⟨

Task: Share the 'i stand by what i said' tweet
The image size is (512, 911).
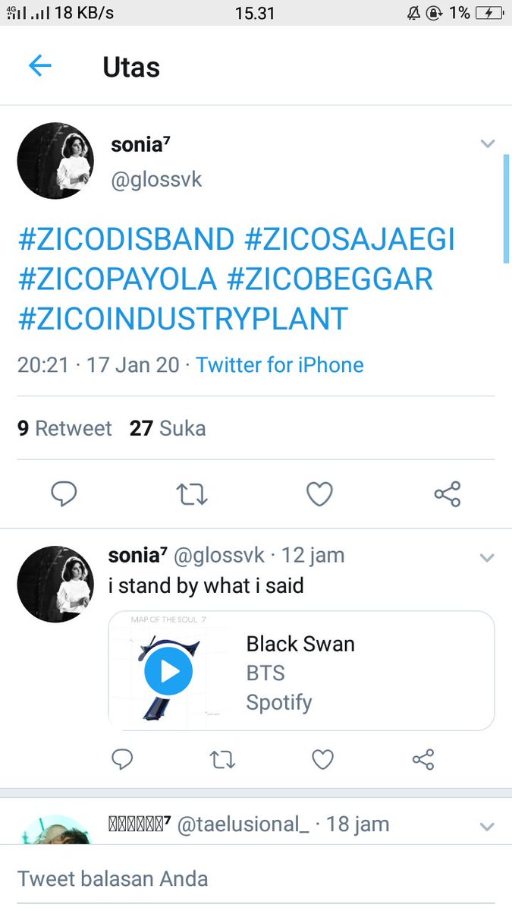Action: pos(423,759)
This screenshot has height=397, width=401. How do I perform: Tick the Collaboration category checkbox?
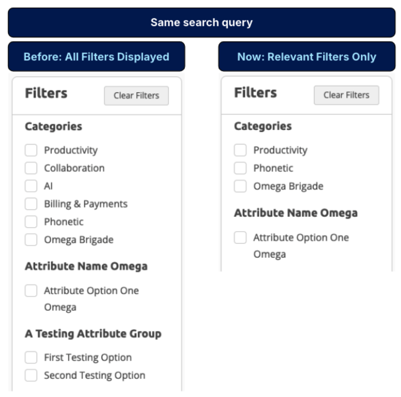click(31, 168)
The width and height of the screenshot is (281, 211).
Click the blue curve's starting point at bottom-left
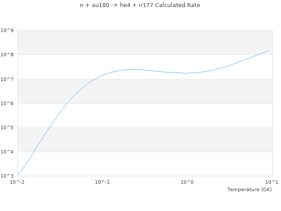tap(18, 175)
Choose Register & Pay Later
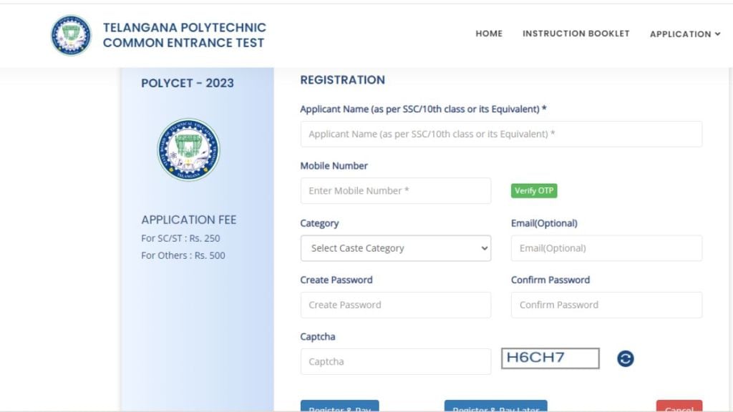733x412 pixels. 495,407
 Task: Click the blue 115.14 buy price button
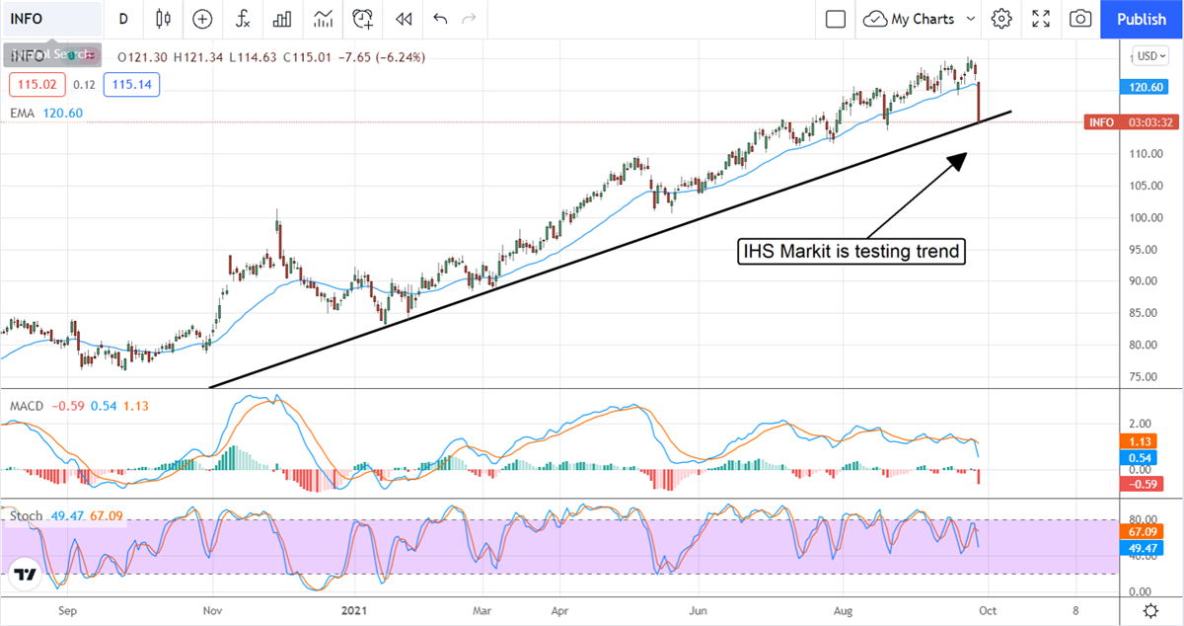point(136,85)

⟩

* [ACTIVITY]:
Restate word for word the lines beginning with the one that contains "Choose Register & Pay Later" and ending with the last line of the listing; pictures stay out.

* [COMPLETED EXERCISE]:
Choose Register & Pay Later
733x412 pixels. 495,407
 Task: Click the blue 115.14 buy price button
point(136,85)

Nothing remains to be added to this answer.